Fig. 3: Split Column modal in Data Page
Add More Data
Whether you’re uploading data to a job for the first time or supplementing the data you’ve already loaded, you can select Add More Data in the Data menu to add new data to your job.
Note: .CSV files are the preferred file type for data imports, though .TSV, .XLSX, and .ODS file formats are also supported. All data must be UTF-8 encoded.
Tip: Each column header serves as a unique identifier for the data it contains. Avoid duplicating column headers anywhere within the data of a given job unless you intend to supplement a given column with new data. In this case, it’s important that the column headers of your new data source are identical to the existing column headers.
You’ll see a few additional columns prepended to the data that you’ve uploaded to your job. Each new column is explained below.
This column contains a unique ID for each row of data. This also links to that row’s unit page, which will contain contributor response statistics once your job has begun collecting judgments.
This column displays the status of each row. Here are the most common states that you’ll see:
New - this is the initial state that a unit is in, upon upload to the platform. Units in the New state are not yet eligible to receive judgments because they have not yet been launched.

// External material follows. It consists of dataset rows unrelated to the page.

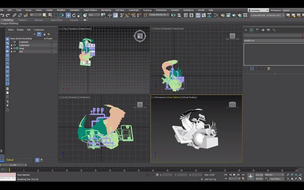The height and width of the screenshot is (190, 304).
Task: Expand the Hinge layer in Scene Explorer
Action: pos(12,48)
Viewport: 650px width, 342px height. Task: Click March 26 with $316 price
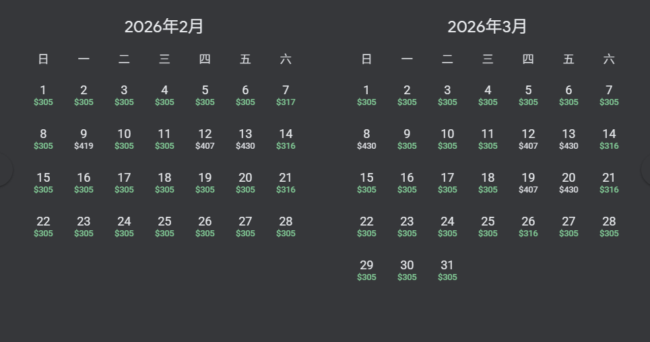click(x=528, y=226)
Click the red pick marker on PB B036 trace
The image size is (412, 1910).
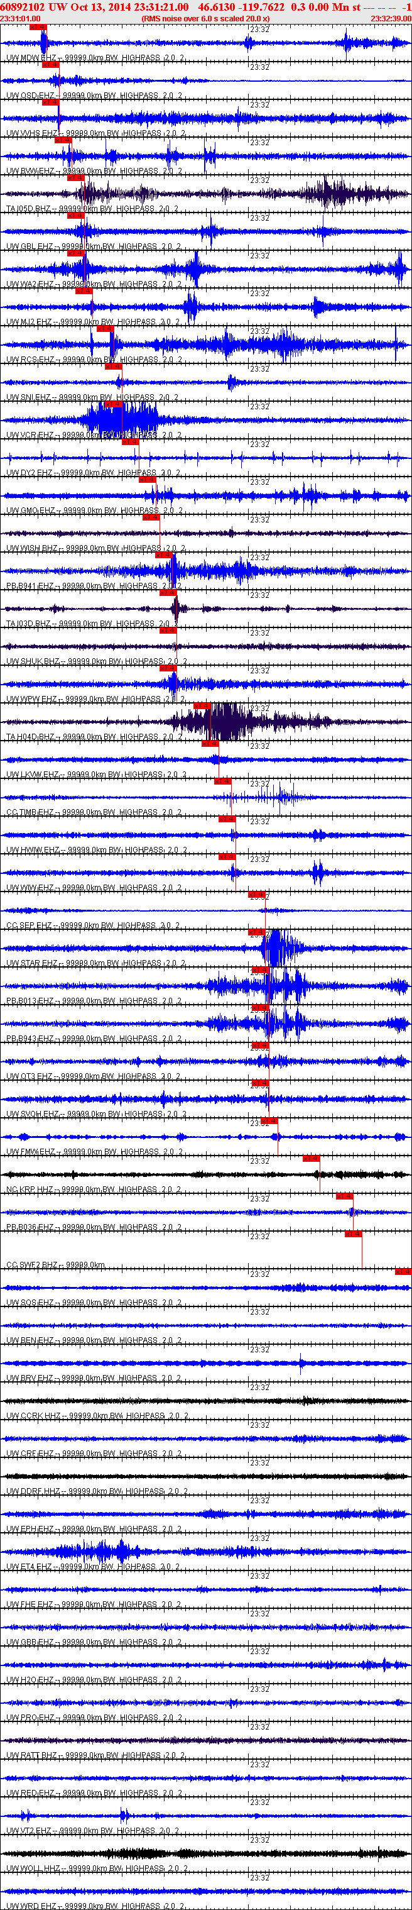(x=344, y=1196)
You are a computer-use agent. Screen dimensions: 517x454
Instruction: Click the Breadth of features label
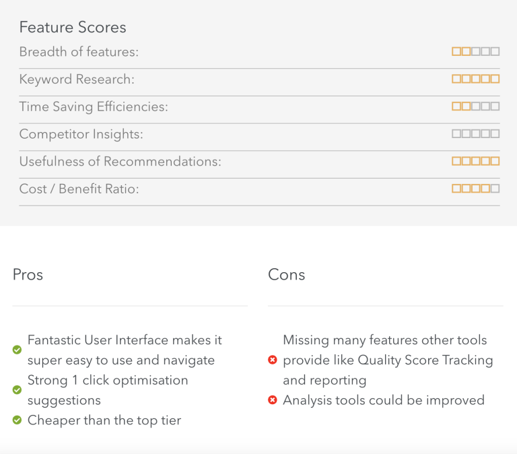click(79, 52)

Judgable - once a unit has been launched, it is eligible to receive judgments and is placed into the Judgable state, where it will remain until it has collected enough trusted judgments to satisfy the job’s requirements.
Golden - a Golden unit is a Test Question, which means that its judgments are used for quality control.

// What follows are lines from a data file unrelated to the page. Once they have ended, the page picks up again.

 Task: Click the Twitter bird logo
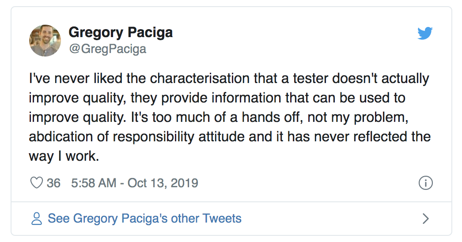pos(425,34)
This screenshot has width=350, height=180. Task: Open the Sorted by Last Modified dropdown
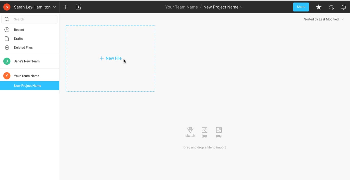coord(324,19)
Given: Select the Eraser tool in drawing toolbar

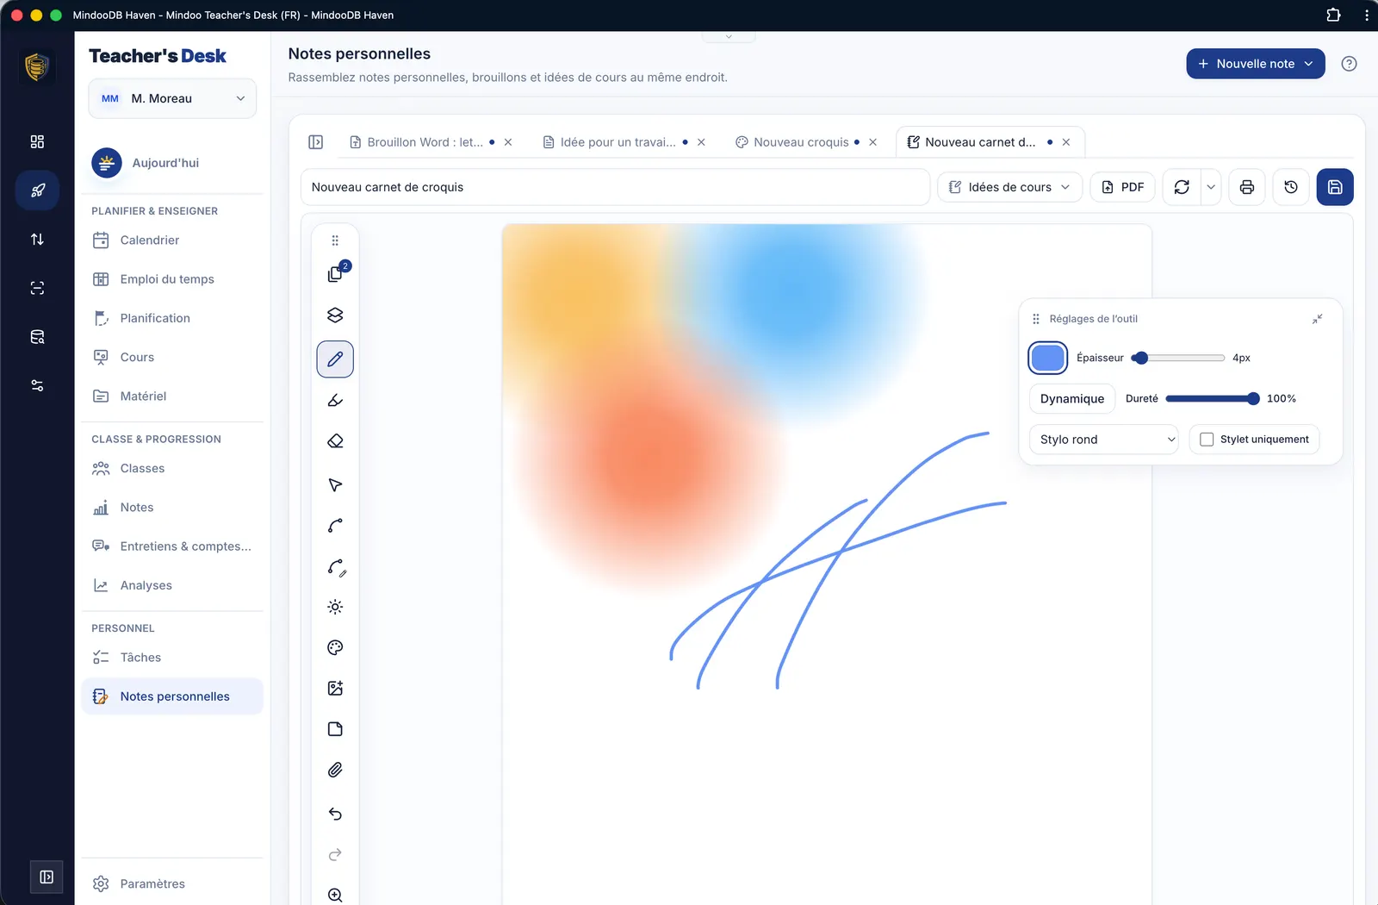Looking at the screenshot, I should tap(335, 441).
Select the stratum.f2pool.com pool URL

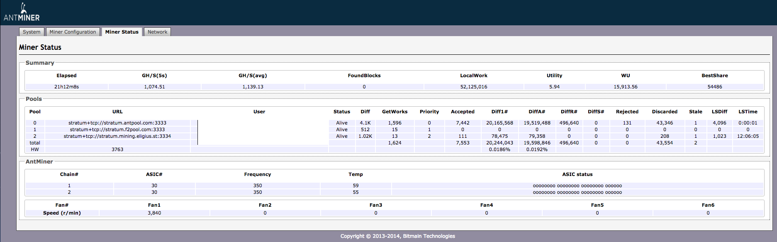tap(117, 130)
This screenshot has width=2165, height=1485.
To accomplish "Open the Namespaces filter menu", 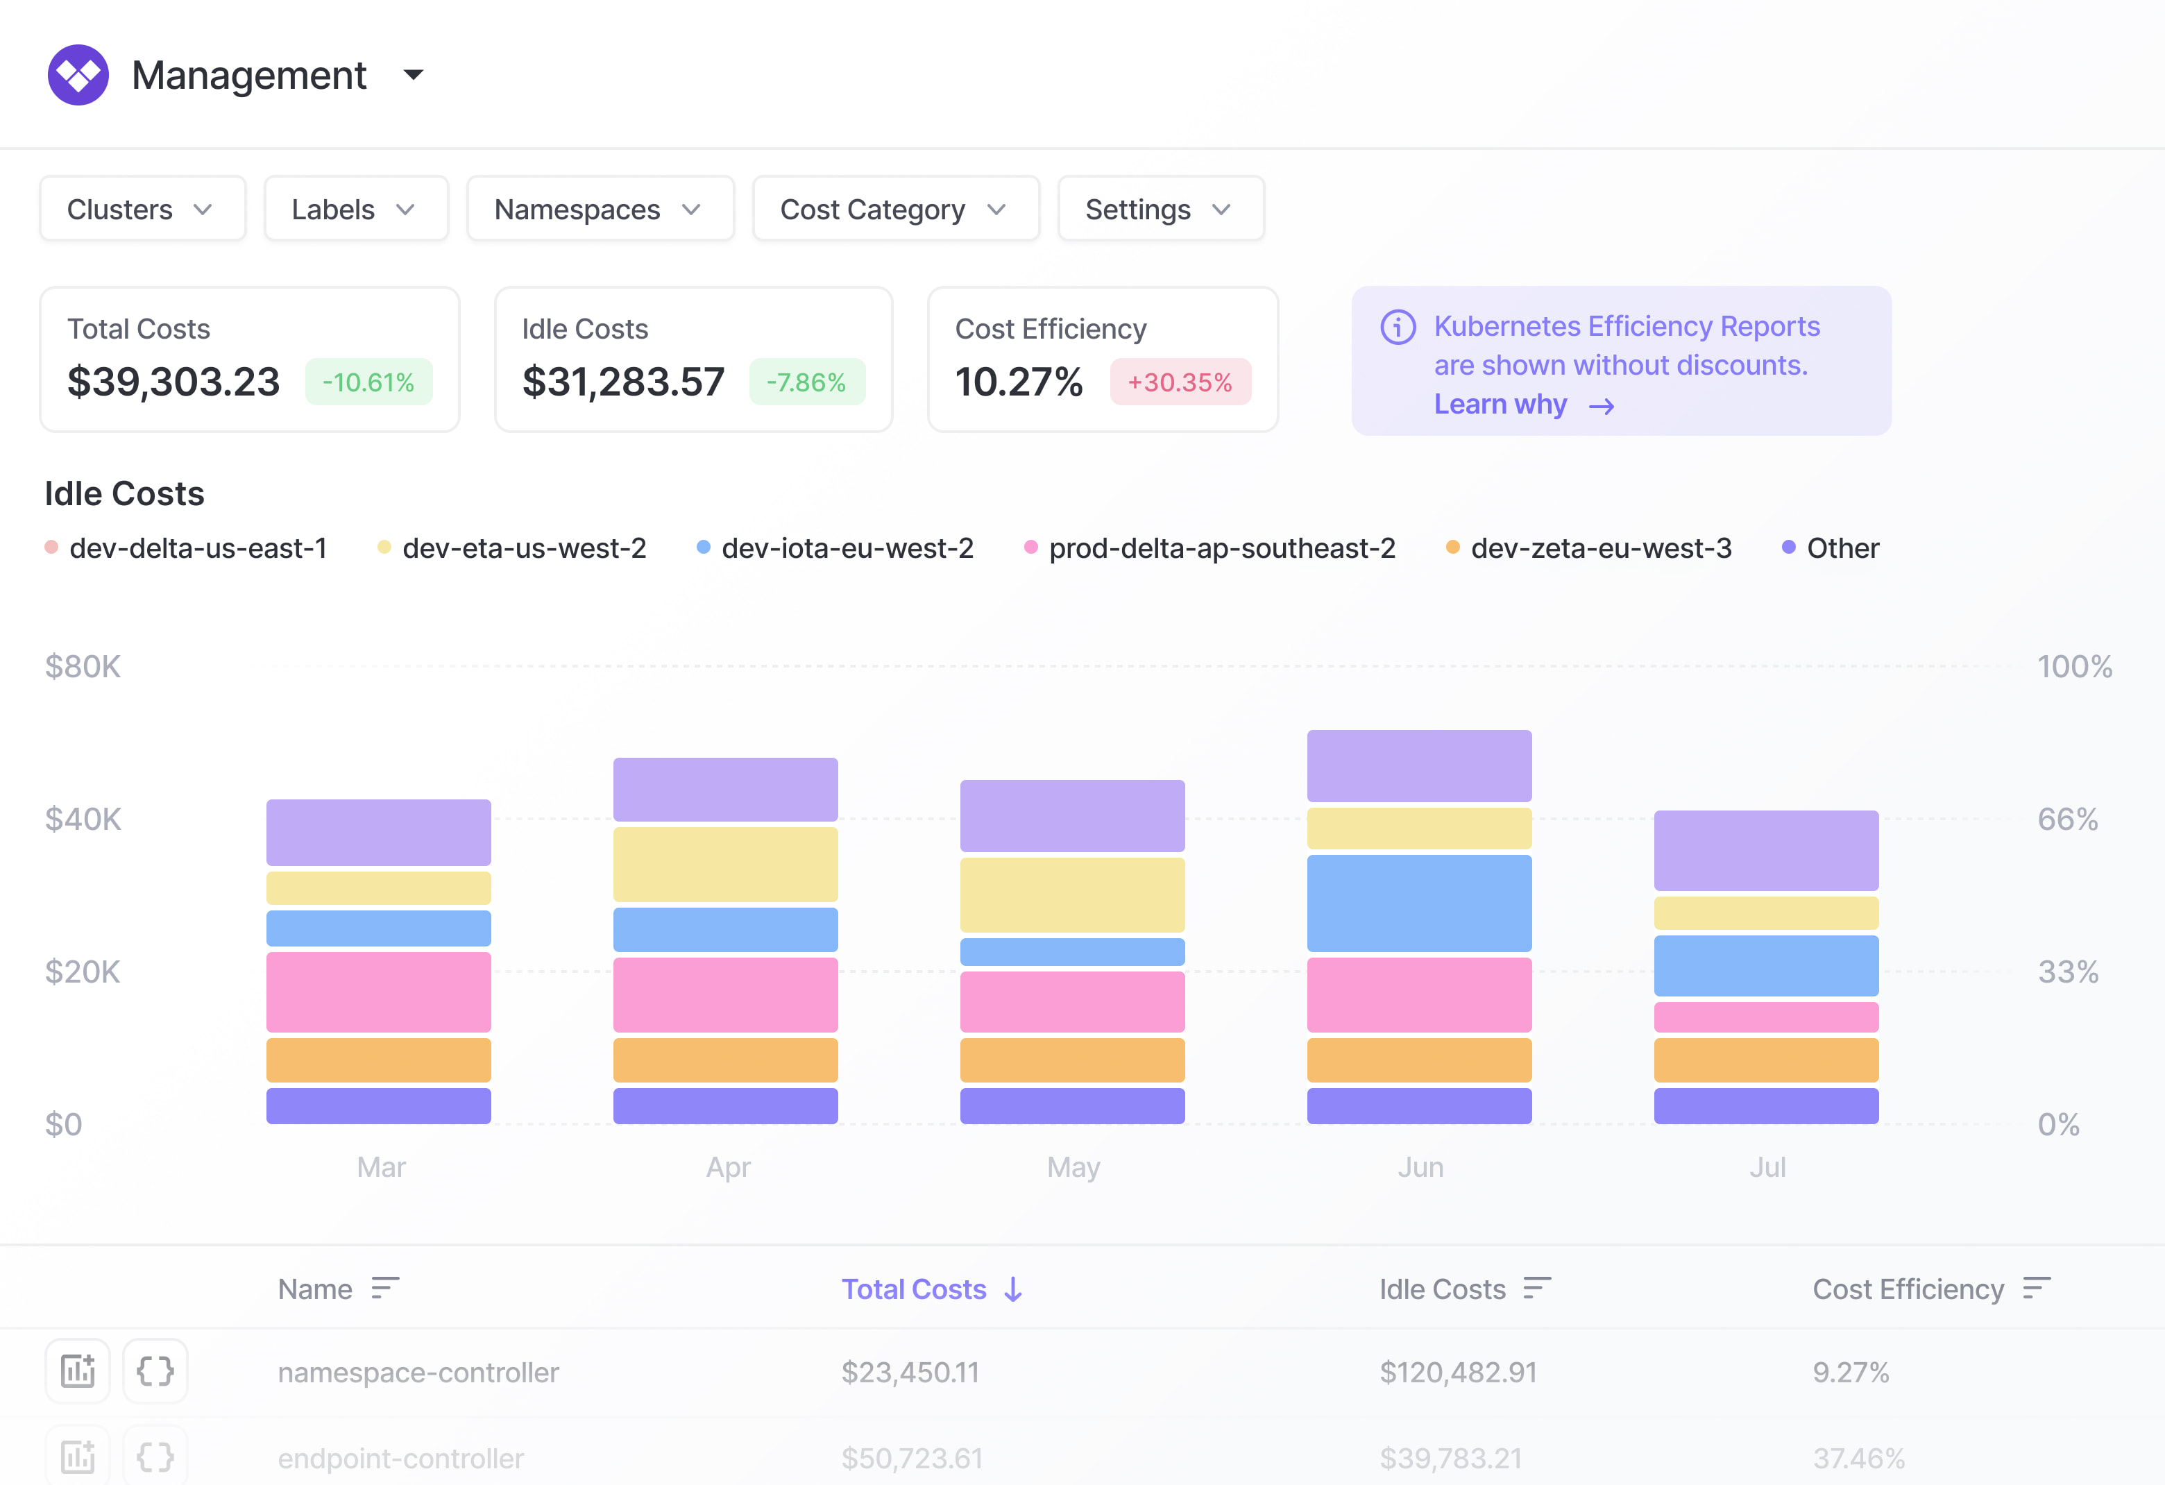I will 600,209.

Finalized - when a unit has collected enough trusted judgments to satisfy the job’s requirements, it will move into the Finalized state. Once finalized, a unit will not collect any more judgments unless a contributor’s judgments become untrusted, necessitating the collection of additional judgments for all units to which that contributors has submitted responses.
This column contains a tally of the total judgments collected for each unit. The tally includes both trusted and untrusted judgments.

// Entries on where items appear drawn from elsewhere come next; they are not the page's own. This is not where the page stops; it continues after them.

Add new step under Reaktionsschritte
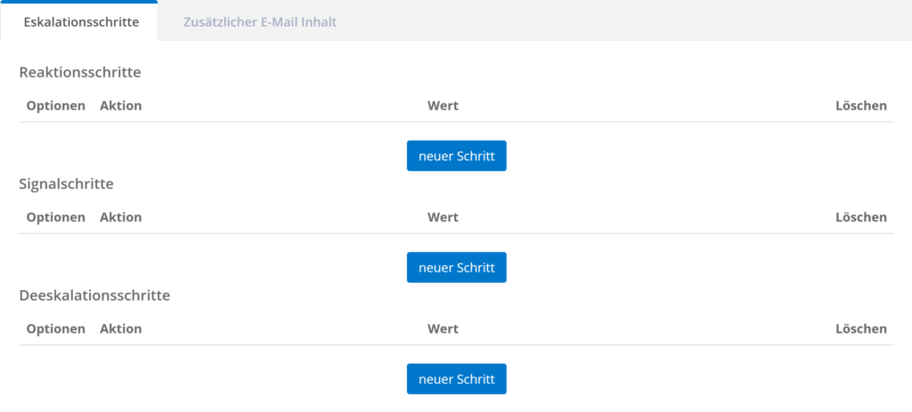The image size is (912, 412). (x=456, y=156)
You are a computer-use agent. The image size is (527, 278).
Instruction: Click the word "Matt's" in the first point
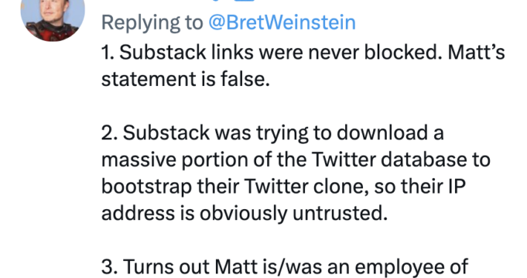(x=477, y=53)
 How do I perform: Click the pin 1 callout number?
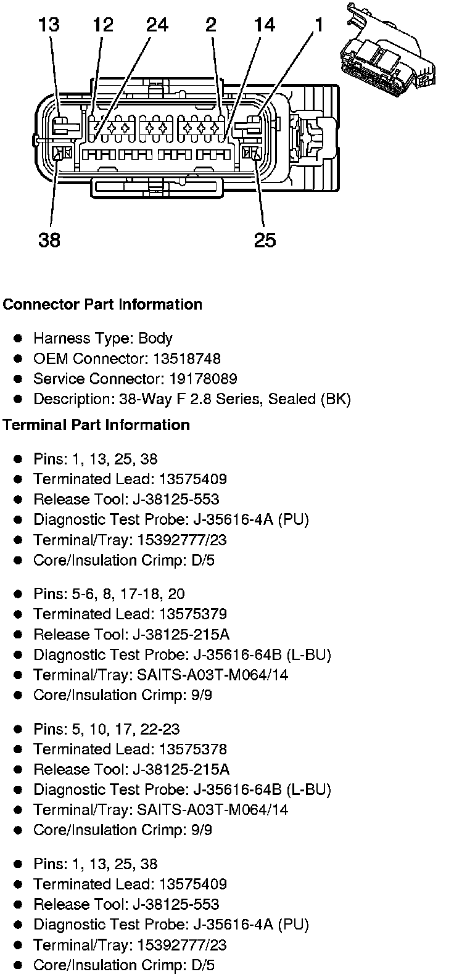coord(319,25)
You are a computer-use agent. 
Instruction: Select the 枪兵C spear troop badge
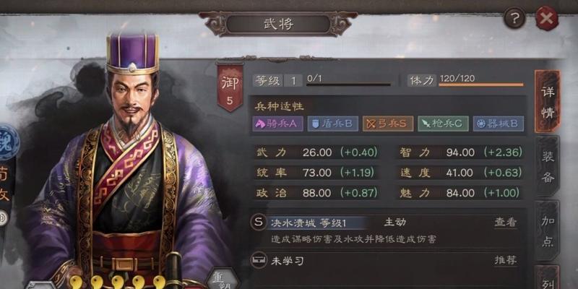[443, 124]
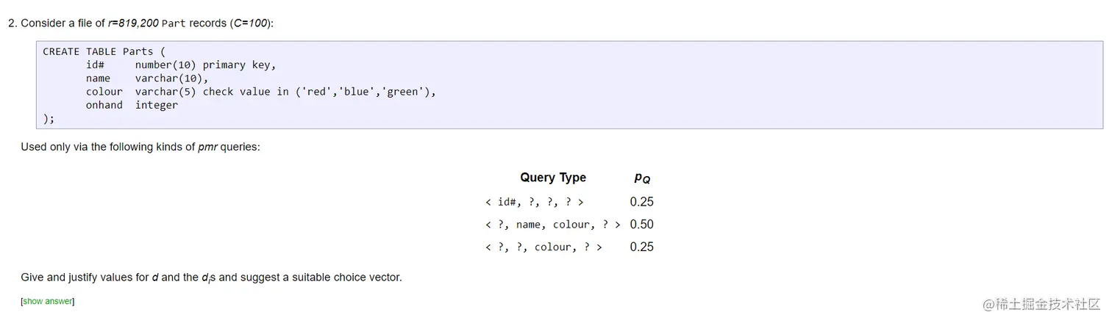The height and width of the screenshot is (323, 1112).
Task: Click the name varchar(10) code line
Action: pos(147,78)
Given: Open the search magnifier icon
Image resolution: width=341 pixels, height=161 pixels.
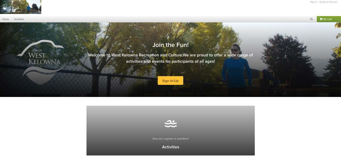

The agreement column displays a score between 0 and 1, inclusive, indicating contributor consensus across all questions that aggregate responses for that unit. The calculation is as follows, with an example scenario below.
For each question with aggregation, the number of instances of the most common answer is divided by the number of total responses to that question, producing a score between 0 and 1 for that question. That score is added together with the scores for the other aggregated questions. The total score is then divided by the number of aggregated questions, producing the overall agreement score displayed.
Example: Let’s say a unit has 2 questions, both with aggregated responses, and 4 contributors submit judgments for that unit. Here are their responses:
Contributor 1: B
Contributor 2: B
Contributor 3: B
Contributor 4: D
Contributor 1: A
Contributor 2: C
Contributor 3: C
Contributor 4: B
Question 1: the most common response was B, which 3 of the 4 contributors submitted. Number of most common responses (3) divided by number of total responses (4) = .75
Question 2: the most common responses was C, which 2 of the contributors submitted. Number of most common responses (2) divided by number of total responses (4) = .5
(.75 + .5) divided by number of aggregated questions (2) = .63. This unit would have an agreement score of .63
*Note: agreement factors in all questions for each unit that have aggregated responses, including logic-dependent questions. Hence, if a contributor doesn’t submit a response to a specific question due to the logic dictated by their other responses, their lack of a response will factor into that question’s agreement score as a 0 in the agreement calculation.
Working With Your Data
When you’ve finished adding your data, Figure Eight displays 25 units on each page. Switch between pages using the controls at the bottom of the data file.
Fig. 4: Data Page Navigation
Sort units according to the values in a given column by clicking the column’s header to toggle between ascending and descending order.
If you would like to delete certain rows of data from your uploaded dataset, you may select the checkbox next to the data row and then select Delete from the Data Page bar. You may only delete units that are in a "New" unit state.